1. I refer the dominant author of the fic as SP, an abbreviation of their LJ screen name.

2. I secured permission from one of the fic's two authors (SP) to quote from anything posted publicly and to cite profile information. The fic's coauthor is no longer an active user of LJ under the pseudonym attached to the story; that profile has been deleted and purged. As such, I was unable to contact the coauthor to secure permission for quotes. I simply refer to this person as "Author 2," and I focus the bulk of my analysis on the performance of SP, whose journal the story is posted on and who engages more directly with readers.

3. YIM refers to Yahoo Instant Messenger and AIM to AOL Instant Messenger. The quotation is from an LJ post seeking coauthors on May 19, 2008.

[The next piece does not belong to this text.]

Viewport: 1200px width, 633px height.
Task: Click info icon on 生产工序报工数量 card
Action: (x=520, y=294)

4. This particular scenario is one that has been reworked several times by slash writers in the H/D pairing, as many fans found it incredibly troubling in its adherence to norms of hegemonic masculinity and its elision of what slash fans experience as a sexual tension between the two characters. Although an exact number of stories that rework this particular scene would be difficult to measure across fan archives, the search terms "Draco/Harry fic, AU bathroom scene" turn up nearly 100,000 hits on a Google search, and comments on BP refer to this reworking as a very common trope. Specific examples include: "Two Sides of the Same Coin" by KatySummers, "Fix You Baby" by maybegasoline, and "Apology" by Naadi. Each of these fics reworks the scene to end in emotional and/or physical intimacies or in apologies that lead to such intimacies.

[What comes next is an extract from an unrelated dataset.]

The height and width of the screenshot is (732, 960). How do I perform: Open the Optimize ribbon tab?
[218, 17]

5. Because Author 2's LJ profile has been purged, there isn't a basis for examining how their performance of Harry reflects their individual fannish persona. However, the comments from Author 2 that are posted alongside the fic's chapters generally consist of them echoing SP's responses and deferring to SP's interpretation of the scenes. In the coauthoring of the fic, the limited available evidence seems to indicate that SP is the dominant one of the pair, the one who directs the role-play's transformation into fiction.

6. An informal poll conducted by SP via SP's LJ page on July 30, 2010, demonstrates the diverse demographic of their readership. Of the 273 respondents, the range of gender and sexual self-identifications are intriguing. Although these results demonstrate that slash is still largely practiced by those who identify as female, the sexuality of the readership is much more fluid. The gender results: 3.6 percent male, 91.1 percent female, 0.7 percent trans (FTM), 2.8 percent gender queer, and 1.8 percent androgynous. As for sexual orientation, 54 percent identified as straight or heterosexual, 30.8 percent as bi/omnisexual/pansexual, 4.8 percent gay/lesbian, 8 percent asexual, and 2.4 percent other (unspecified).